Tuesday, September 4, 2012
Bone Marrow and Blood: Getting Involved
There are many ways to help children with cancer, and one way to do it is to donate your fluids: blood and bone marrow.
Chemotherapy, the standard treatment for many cancers, works by killing rapidly reproducing cells, which is what cancer is. However, chemo isn't an exact treatment, and other rapidly producing cells are often caught in the crossfire. These cells including blood cells.
As a result of this blood cell murder, most cancer patients need a blood tranfusion at some point. This is where you come in. See, here in America, our blood supply is mostly donations. And there are never too many blood donors. In fact, many areas suffer blood shortages, from not enough donors. This causes treatment to be delayed for hours or even days until blood is located and processed, creating harmful side effects.
You can donate blood at either a donation center or at a blood drives. Blood drives are usually held at schools, churches and hospitals, but can be held pretty much anywhere the blood mobile can go. Perhaps your workplace or university can or has set one up. Find blood drives through the red cross: www.redcrossblood.org/giveblood?utm_source=bing&utm_medium=cpc&utm_campaign=blood
Another donatable body fluid is bone marrow.
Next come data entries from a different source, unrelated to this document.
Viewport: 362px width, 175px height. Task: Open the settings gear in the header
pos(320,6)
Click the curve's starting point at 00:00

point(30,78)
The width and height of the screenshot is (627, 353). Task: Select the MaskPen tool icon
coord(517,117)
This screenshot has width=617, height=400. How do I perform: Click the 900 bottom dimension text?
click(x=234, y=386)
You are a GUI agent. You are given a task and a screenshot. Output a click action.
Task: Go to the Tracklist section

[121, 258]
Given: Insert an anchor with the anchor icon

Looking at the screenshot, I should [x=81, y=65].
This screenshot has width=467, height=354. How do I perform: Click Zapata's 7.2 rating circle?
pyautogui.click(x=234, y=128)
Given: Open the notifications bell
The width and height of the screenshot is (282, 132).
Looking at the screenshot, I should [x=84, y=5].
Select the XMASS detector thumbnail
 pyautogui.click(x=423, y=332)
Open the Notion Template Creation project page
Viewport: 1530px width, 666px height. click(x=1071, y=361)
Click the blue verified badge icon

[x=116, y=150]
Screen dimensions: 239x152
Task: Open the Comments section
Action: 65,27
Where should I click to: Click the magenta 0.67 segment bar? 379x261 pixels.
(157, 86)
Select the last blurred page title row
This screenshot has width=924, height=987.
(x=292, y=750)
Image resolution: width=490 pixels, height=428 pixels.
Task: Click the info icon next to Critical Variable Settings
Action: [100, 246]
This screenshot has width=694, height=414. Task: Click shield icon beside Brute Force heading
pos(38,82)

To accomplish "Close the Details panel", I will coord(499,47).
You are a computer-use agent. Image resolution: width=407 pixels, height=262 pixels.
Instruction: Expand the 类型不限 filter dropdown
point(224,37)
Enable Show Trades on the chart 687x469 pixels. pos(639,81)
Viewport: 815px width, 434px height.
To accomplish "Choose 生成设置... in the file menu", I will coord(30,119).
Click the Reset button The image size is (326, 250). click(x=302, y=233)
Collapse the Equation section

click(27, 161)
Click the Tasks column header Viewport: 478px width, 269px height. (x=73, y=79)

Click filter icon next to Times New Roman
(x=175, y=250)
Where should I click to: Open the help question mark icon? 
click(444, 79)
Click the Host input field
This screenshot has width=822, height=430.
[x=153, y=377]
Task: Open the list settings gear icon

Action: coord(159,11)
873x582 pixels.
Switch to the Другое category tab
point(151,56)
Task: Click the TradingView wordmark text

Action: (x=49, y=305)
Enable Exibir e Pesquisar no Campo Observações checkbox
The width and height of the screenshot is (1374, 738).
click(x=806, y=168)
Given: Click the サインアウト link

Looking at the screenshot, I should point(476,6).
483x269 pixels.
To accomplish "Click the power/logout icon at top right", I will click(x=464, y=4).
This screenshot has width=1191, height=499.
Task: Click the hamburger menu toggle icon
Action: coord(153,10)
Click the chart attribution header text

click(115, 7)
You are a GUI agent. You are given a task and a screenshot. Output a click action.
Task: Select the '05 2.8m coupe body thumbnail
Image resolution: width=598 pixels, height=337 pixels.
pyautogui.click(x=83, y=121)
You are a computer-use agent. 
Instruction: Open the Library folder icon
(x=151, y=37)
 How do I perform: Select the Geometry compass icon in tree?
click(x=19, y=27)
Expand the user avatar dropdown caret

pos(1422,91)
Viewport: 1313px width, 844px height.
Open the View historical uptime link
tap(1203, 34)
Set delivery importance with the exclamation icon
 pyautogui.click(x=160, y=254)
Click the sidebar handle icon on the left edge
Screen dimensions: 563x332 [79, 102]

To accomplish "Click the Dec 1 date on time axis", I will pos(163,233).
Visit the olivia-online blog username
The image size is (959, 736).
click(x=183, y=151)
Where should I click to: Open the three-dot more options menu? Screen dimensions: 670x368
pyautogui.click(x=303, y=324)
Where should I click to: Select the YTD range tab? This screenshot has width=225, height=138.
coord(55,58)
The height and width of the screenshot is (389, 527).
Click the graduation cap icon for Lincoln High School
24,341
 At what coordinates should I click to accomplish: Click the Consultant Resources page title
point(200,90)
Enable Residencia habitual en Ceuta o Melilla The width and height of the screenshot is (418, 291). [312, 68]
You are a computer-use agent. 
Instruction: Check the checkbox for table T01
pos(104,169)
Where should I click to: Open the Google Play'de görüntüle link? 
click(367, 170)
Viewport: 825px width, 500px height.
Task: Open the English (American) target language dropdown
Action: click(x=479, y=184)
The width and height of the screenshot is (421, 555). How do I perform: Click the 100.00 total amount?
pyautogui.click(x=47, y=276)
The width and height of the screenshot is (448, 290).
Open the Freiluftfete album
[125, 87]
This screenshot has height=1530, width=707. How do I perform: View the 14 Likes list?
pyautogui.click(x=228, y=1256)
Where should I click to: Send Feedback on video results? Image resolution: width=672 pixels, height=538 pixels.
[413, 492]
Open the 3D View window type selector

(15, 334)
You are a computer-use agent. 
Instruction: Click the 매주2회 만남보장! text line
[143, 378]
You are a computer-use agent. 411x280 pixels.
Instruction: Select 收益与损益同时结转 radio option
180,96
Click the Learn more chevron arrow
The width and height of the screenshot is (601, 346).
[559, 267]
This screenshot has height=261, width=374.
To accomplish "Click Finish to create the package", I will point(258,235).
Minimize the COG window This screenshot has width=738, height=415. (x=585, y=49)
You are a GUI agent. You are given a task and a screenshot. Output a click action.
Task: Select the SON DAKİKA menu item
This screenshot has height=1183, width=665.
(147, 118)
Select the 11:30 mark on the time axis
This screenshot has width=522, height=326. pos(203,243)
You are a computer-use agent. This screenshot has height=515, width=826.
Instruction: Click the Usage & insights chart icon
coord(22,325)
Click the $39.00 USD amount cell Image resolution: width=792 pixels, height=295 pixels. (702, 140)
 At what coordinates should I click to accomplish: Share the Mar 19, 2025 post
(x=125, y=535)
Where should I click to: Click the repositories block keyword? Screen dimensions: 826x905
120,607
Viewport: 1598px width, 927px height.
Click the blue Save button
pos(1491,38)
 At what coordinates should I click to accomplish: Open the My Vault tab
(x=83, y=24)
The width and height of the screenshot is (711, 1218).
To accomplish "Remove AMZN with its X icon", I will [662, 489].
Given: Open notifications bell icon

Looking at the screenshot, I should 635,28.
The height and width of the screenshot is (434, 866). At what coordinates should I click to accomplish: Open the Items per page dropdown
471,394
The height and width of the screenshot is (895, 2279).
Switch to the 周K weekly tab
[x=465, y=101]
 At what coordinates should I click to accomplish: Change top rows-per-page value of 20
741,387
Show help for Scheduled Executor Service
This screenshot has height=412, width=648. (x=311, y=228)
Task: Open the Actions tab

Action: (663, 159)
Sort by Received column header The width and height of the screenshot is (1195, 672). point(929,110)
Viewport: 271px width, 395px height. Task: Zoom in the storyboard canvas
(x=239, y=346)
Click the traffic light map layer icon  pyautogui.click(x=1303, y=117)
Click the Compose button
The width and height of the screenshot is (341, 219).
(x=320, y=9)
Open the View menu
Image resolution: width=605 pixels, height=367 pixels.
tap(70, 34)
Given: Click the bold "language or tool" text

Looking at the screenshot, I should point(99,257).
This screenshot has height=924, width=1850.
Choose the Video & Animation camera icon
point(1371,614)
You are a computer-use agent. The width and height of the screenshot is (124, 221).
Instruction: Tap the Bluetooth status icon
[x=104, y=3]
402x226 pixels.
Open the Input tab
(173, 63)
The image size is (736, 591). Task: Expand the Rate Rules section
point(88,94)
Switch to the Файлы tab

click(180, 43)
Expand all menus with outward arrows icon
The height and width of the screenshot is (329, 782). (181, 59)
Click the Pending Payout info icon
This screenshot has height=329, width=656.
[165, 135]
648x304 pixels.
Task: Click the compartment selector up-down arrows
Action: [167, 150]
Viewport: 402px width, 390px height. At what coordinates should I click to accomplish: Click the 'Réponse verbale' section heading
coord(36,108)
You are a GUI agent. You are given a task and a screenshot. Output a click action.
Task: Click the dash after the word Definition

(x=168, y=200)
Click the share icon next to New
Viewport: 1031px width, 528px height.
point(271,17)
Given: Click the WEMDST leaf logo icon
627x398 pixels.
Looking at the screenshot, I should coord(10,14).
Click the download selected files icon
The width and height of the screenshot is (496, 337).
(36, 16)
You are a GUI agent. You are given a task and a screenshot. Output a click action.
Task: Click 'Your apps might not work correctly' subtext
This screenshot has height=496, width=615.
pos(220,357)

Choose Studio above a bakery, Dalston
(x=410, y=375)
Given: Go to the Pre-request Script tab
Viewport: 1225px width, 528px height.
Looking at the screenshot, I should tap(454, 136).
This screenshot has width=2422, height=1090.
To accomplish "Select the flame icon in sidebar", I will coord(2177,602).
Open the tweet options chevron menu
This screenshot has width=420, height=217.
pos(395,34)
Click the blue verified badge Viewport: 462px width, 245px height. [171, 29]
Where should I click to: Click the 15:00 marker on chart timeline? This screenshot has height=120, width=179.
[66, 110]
This is the producer of blood cells and is found inside large/long bones, such as the pelvis or femur. Bone marrow is often comprimised due to cancer (or treatment), especially in leukemias and other blood cancers. Often a bone marrow transplant is needed.
Here the process is a little more complex. With blood, there are 4 types (A, B, AB, and O) which can be either Rh + or -. Bone marrow has thousands of unique types, therefore making matching important. Usually, the best bone marrow donor match is either a sibling or parent, and then a stranger. So, when parents and siblings don't match, how does one find a stranger with the right genetic type?
Enter the national bone marrow registry. This registry allows people to have their HLA type discovered, and then the data is placed in a computer registry. When no familial match is found for donation, the patients information is put in the registry to be compared to thousands of possible donors.
So, in order to provide the best chances of finding a match, hundreds of thousands of potential donors are needed. You can join the marrow registry at: marrow.org/Home.aspx. Donors of mixed ethnicities and young donors (age 18-45) are especially needed.
Please consider donating blood or joinging the marrow registry. It is worth saving the life of a child.